▶ _THE TASK_:
Scan the entries line by line and return those with "computer".

▶ _DATA SHOWN_:
*-*-*

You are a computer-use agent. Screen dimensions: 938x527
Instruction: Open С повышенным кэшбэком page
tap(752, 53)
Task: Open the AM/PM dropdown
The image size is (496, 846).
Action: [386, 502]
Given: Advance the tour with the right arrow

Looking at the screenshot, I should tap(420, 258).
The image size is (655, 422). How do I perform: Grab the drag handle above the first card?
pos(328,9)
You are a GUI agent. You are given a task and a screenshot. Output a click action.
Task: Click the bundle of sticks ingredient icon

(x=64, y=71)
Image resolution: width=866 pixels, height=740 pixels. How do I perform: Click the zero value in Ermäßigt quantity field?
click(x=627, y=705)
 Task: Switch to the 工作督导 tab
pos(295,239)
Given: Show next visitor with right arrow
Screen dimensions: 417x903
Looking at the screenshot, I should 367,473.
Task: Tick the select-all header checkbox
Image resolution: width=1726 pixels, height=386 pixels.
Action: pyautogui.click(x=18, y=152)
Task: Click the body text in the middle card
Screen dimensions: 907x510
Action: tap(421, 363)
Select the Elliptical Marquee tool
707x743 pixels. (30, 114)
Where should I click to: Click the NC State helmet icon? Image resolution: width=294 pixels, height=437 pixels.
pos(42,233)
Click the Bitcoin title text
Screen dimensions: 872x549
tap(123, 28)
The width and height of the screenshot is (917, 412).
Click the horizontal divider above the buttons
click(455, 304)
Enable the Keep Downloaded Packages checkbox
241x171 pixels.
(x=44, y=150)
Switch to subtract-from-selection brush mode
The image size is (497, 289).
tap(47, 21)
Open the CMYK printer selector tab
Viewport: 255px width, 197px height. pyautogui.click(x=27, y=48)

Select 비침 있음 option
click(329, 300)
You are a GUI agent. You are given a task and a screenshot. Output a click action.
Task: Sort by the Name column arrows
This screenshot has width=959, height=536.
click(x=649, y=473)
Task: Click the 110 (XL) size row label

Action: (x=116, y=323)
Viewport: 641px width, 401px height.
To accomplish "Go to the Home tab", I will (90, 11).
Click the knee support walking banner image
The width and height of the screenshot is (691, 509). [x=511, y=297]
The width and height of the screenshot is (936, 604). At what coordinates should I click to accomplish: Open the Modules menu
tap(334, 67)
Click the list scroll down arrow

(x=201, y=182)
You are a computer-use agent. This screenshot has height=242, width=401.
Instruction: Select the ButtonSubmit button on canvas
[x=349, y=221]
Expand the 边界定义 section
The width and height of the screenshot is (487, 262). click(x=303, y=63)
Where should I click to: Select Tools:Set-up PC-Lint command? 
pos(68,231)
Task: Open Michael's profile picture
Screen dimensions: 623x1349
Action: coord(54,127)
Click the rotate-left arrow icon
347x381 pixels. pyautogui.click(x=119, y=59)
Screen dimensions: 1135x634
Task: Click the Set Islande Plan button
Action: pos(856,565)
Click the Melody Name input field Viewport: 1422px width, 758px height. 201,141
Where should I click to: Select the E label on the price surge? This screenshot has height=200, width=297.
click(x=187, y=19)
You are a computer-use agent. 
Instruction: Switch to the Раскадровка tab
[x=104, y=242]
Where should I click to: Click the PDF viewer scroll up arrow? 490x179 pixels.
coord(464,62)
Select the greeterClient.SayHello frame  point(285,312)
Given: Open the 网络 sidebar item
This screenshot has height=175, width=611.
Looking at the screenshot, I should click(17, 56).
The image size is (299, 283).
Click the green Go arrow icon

*-*-*

▶ _RESPONSE BOX_:
You are a computer-use agent. Screen dimensions: 938x527
You are a computer-use agent. This screenshot has height=242, width=401.
You are a computer-use agent. 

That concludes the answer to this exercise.